Глава 1: Жизнь участкового
Вы считаете, что проблема полиции не в кадрах, а в стимулах, которые посылает сотрудникам сложившаяся система.
Да. Кадры тоже проблема. Но мы знаем много случаев, когда человек идет работать в криминальную полицию или даже участковым с желанием служить закону. Романтическая мотивация. А ему приходится стоять в оцеплении, вместо того чтобы ловить карманников. Делать «липовые» рапорты или заниматься левыми заработками, потому что не хватает основной зарплаты. Хорошие кадры или портятся, или не задерживаются. Остаются те, кто готов играть по неформальным правилам. Поэтому проблема в том, как построена организация, как работает система и как она фильтрует человеческий материал.
Один российский полицейский обходится в несколько раз дешевле, чем его коллега в Америке, Западной и даже Центральной Европе. Как совмещается романтическая мотивация и понимание, что зарплата не прокормит?
США тратят на полицейского $172 тысячи в год, Германия — $108 тысяч, Польша $52 тысячи, а Россия — только $21 тысячу. Но в эту сумму входит все вместе: и техническое оснащение, и полицейские машины, и связь. У нас полиция очень многочисленная и трудоемкая — почти все деньги идут на зарплату, а в развитых странах капиталоемкая. Там больше тратят на техническое оснащение и подготовку. Но у нас даже зарплата невысокая, хотя один из результатов реформы 2011 года — повышение зарплаты в два раза.

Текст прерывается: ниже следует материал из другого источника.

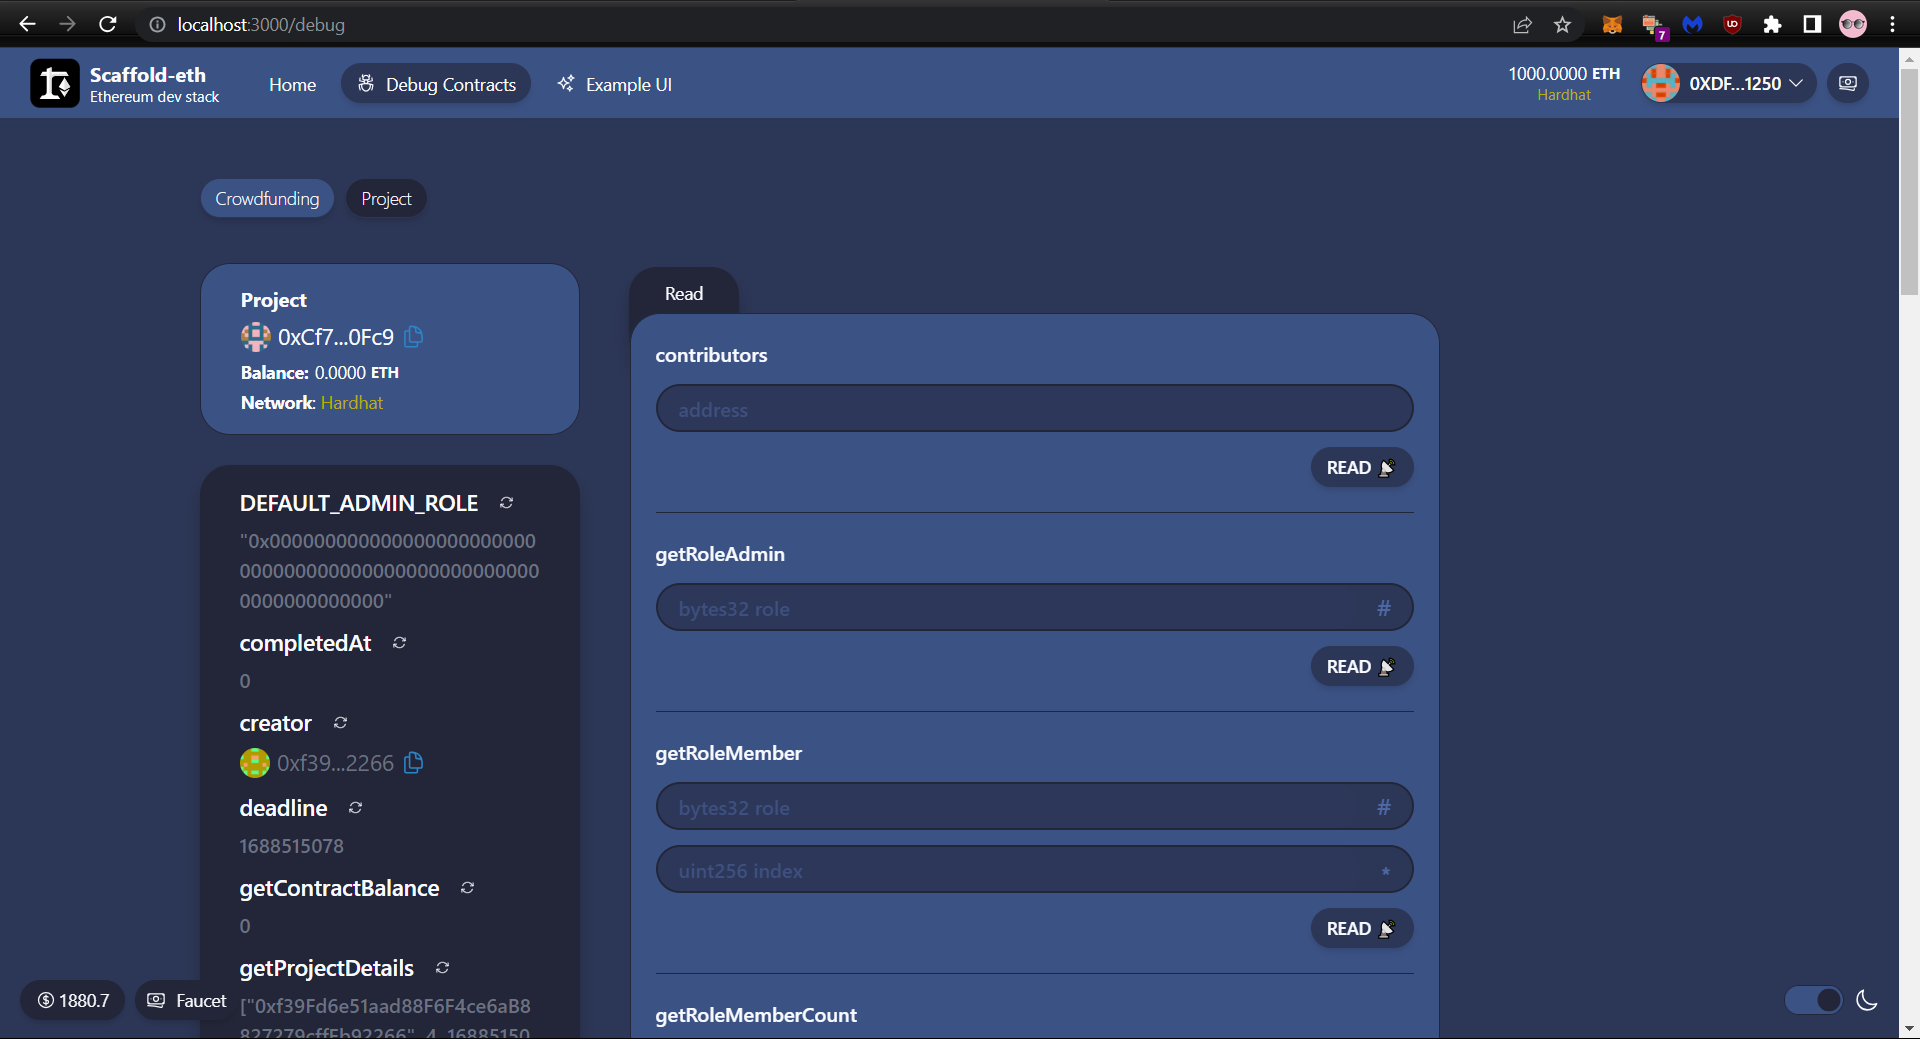Switch to the Crowdfunding contract
The image size is (1920, 1039).
(x=266, y=198)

До нее лейтенант милиции, который устраивался работать оперативником, получал примерно 20 тысяч рублей. Это очень мало, особенно если у тебя семья. Соответственно, о чем ты думаешь? О том, где бы заработать еще. Теперь они получают 40-50 тысяч рублей. Это уже неплохо. Для регионов это зарплата выше средней. В итоге полицейские больше держатся за свои места, а начальники могут выбирать более качественный состав. Но это не решило организационные вопросы.
При этом полиция обходится в нашей стране в 0,93% ВВП. Чуть больше, чем в США (0,87%) и Германии (0,8%), и почти столько же, сколько в Польше (0,97%).
Если бы у нас была экономика побольше, мы могли бы позволить себе тратить на полицию больше. Но расходы на одного полицейского зависят еще и от числа полицейских. У нас очень высокая численность полицейских на 100 тысяч населения. Примерно в два раза выше, чем в развитых странах, в полтора выше, чем в странах Южной и Центральной Европы. Но если численность полиции в России сокращать, то это надо делать осторожно и осмысленно, а не как в 2011 году, когда сокращали вакантные или наименее престижные должности, не трогая штабные структуры, ОБЭПы, управления. В результате некому стало работать на «земле». Управленцы сократили тех, кем они управляют. То есть сокращение должно быть результатом оптимизации структуры.
Некому работать на земле? В Москве сотрудники ДПС стоят буквально через каждые 200 метров. Зато когда случается ДТП, их приходится ждать два часа.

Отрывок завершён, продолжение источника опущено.